Please tally the lines of the records below that contain the string "what", with case counting, and give only the number.

──────────────────────────────

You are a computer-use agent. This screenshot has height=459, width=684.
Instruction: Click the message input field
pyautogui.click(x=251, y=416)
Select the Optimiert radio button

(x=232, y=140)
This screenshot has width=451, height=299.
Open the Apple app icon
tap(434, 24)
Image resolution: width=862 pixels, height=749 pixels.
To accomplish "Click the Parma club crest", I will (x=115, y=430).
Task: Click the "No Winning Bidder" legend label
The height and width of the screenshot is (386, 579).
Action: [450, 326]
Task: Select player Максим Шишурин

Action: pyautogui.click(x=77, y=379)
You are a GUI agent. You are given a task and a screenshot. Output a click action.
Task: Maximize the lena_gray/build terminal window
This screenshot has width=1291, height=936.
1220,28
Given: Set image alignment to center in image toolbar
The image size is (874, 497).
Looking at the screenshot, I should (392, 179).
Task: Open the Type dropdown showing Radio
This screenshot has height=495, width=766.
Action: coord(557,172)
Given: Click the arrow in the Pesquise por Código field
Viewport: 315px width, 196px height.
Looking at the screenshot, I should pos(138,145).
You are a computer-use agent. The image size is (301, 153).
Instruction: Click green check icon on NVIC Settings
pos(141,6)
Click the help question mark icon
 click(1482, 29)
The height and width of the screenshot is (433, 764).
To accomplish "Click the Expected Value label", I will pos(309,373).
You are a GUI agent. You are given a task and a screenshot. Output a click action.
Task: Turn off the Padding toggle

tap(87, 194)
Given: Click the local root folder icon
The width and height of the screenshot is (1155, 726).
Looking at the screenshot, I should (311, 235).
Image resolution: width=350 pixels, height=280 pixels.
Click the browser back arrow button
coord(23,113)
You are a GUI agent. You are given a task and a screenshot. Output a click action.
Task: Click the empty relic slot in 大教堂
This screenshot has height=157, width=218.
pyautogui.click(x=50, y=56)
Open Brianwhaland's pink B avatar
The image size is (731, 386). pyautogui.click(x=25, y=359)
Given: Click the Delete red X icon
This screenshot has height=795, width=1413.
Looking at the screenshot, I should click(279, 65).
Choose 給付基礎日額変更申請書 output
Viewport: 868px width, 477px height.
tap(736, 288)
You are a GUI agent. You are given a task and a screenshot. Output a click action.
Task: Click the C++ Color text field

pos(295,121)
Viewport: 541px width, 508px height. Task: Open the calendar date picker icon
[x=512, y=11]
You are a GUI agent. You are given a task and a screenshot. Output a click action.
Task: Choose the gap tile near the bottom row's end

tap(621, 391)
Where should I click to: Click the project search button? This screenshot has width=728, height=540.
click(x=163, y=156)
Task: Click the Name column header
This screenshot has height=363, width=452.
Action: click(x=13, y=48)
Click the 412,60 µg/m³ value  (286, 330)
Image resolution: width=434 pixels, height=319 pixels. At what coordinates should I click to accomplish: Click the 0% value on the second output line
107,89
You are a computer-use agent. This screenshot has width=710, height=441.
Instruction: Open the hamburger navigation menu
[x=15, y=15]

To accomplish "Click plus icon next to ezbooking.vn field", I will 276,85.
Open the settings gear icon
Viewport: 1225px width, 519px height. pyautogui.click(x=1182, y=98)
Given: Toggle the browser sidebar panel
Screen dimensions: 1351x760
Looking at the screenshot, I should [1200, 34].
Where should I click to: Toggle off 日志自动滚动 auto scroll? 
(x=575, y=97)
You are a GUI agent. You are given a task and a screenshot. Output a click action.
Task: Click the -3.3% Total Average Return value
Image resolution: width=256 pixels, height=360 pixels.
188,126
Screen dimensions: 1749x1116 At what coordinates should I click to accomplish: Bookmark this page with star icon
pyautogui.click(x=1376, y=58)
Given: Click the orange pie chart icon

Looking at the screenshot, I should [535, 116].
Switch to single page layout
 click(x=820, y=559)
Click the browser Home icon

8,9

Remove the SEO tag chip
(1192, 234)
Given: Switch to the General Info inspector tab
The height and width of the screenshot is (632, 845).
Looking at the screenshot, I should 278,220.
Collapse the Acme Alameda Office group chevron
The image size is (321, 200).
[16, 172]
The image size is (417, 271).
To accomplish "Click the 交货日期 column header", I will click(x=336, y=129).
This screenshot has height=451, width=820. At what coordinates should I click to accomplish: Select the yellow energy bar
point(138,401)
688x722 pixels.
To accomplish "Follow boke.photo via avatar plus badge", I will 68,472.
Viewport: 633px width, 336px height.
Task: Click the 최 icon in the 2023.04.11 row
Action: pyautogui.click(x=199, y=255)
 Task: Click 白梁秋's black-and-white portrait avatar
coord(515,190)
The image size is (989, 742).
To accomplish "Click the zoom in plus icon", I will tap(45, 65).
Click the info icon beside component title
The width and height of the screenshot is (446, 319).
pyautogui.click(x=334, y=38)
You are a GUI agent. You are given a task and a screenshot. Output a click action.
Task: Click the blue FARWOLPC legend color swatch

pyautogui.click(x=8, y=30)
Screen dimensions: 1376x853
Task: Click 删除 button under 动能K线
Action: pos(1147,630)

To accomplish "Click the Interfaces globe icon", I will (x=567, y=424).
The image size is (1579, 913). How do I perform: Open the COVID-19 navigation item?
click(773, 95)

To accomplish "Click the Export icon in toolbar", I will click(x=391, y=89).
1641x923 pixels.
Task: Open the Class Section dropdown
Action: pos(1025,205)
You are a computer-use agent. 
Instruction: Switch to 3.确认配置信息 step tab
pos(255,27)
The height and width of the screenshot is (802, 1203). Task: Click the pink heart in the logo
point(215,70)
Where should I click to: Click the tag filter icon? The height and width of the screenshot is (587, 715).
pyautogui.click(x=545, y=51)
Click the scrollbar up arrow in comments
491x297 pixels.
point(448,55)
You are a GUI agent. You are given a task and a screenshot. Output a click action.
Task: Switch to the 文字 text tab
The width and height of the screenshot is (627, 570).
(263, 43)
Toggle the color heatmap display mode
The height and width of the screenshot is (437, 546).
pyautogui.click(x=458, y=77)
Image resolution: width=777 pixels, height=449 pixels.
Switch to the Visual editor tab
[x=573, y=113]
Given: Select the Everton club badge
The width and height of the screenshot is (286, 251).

──────────────────────────────

* **SOLUTION**
3